Healthier and Wiser
Many people who have health insurance obtain it through an employer. However, there may be times in your life when you are without coverage, facing coverage choices or grappling with retirement health issues. The "Healthier and Wiser" series will address some of the main health care coverage issues women encounter at different stages of their lives. It will point you in the direction of where to go to find more information. It is not intended as legal advice. You can check out the "Healthier and Wiser" series on Wednesdays.
This Week: You and Your Family
1. What are your rights to health care coverage through your husband’s job if you and your husband separate or divorce? If your husband dies? What are your children’s or step-children’s rights in these cases?
- In general, a divorce or the death of the spouse with the plan qualifies you under COBRA to remain covered under the plan for up to 36 months, but your own circumstances could lengthen or shorten this period. Children covered under the plan may be able to retain coverage even longer in the event of a divorce.

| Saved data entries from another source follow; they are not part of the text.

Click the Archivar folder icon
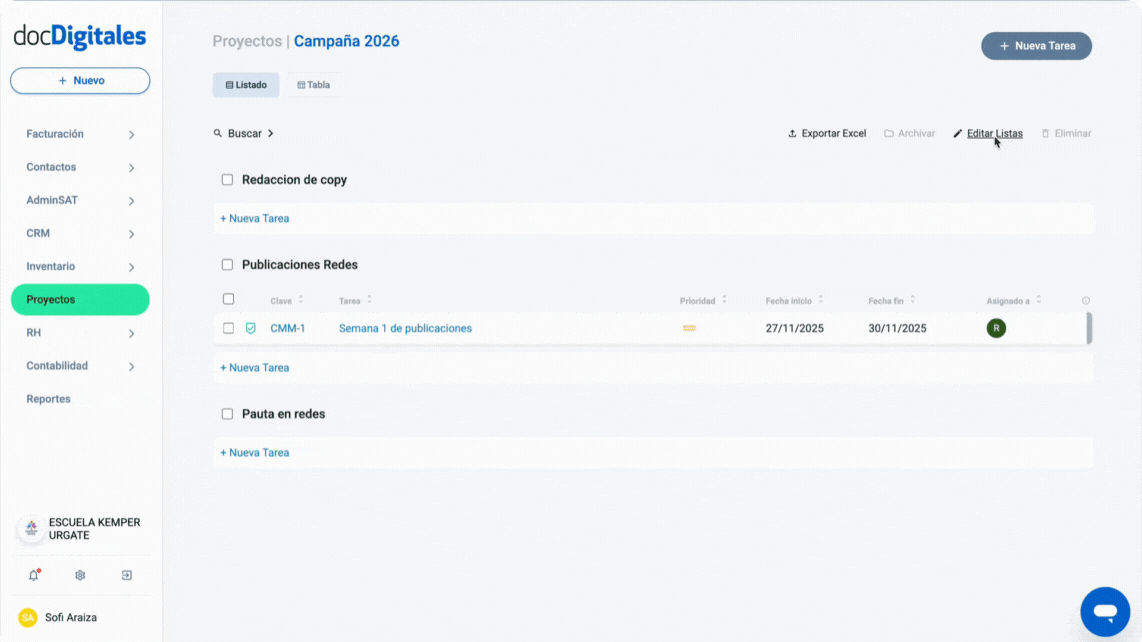 coord(888,133)
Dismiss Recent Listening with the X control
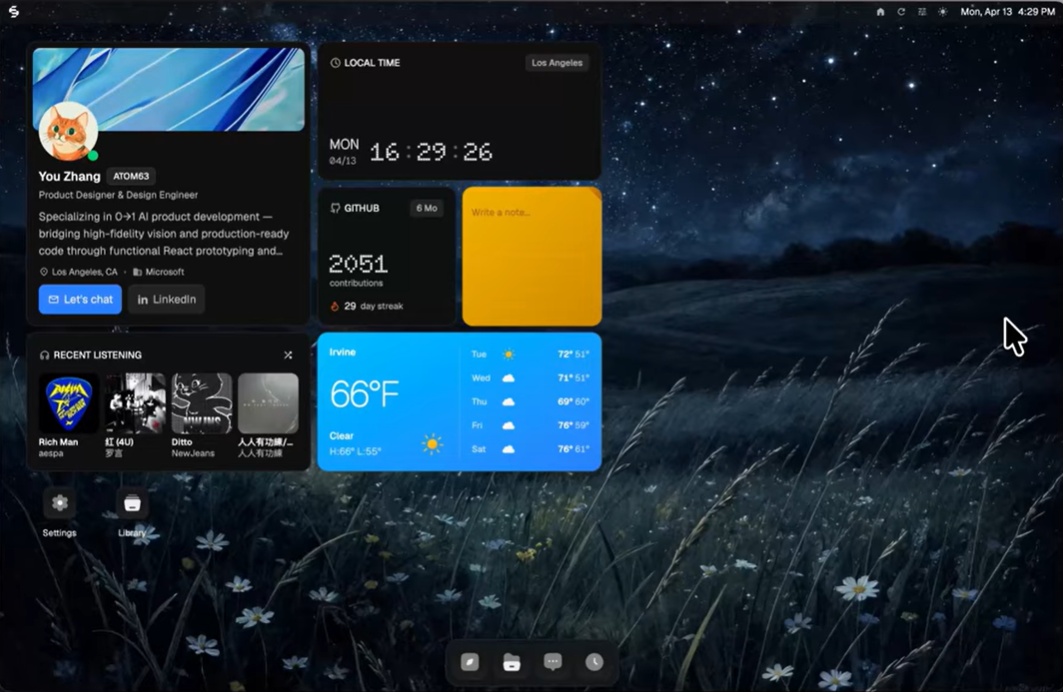1063x692 pixels. click(x=288, y=354)
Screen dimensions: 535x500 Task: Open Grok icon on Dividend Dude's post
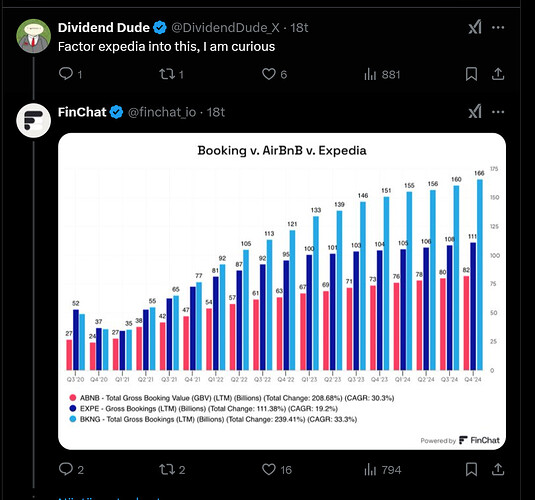tap(475, 27)
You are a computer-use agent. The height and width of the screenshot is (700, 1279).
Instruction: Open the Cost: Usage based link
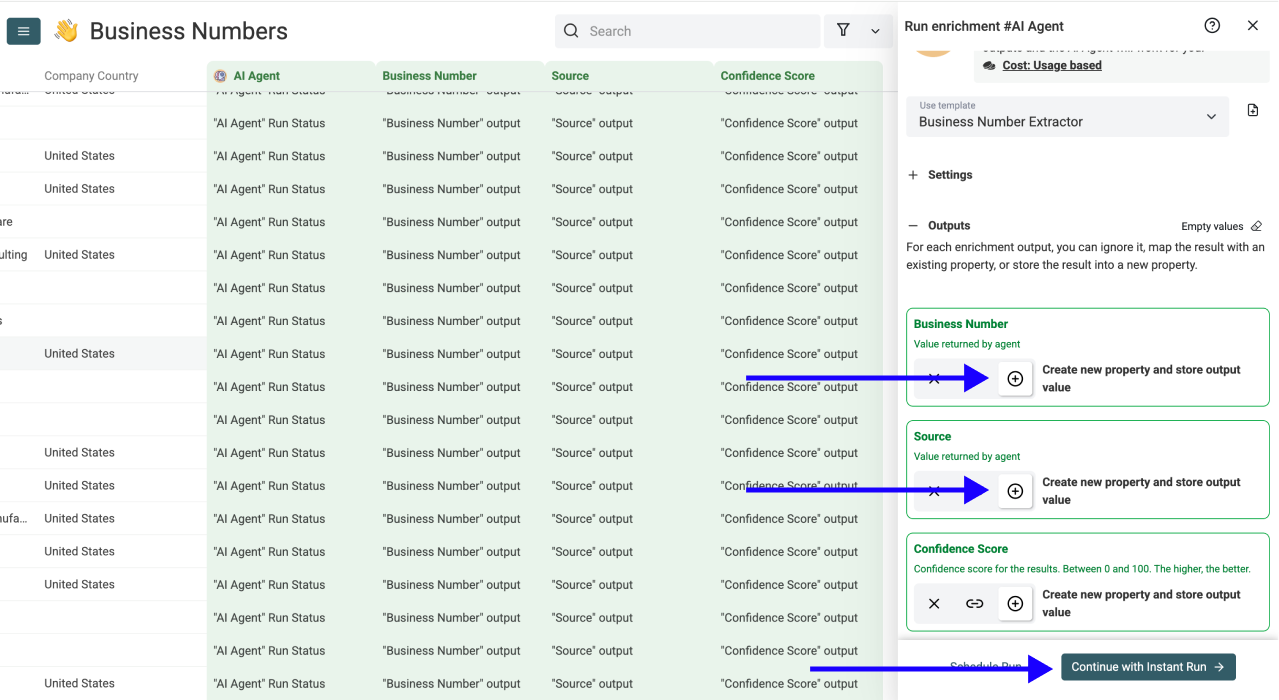(x=1051, y=66)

If you are getting a divorce or need to enforce child support, you should also ask your attorney about filing a qualified medical support order (QMSO). A QMSO can be used to require employer-sponsored group health plans to extend health care coverage to the children of a parent/employee who is divorced, separated, or never married when ordered to do so by state authorities.
- Depending on your family’s income, you and your family may be eligible for health care coverage through the military, even if the one who served did not serve a full career. You should contact your local Veteran’s Affairs office if you think you might qualify; their phone number and address is in your telephone directory in the federal government section, or go to US Department of Veterans Affairs website to find the office nearest you.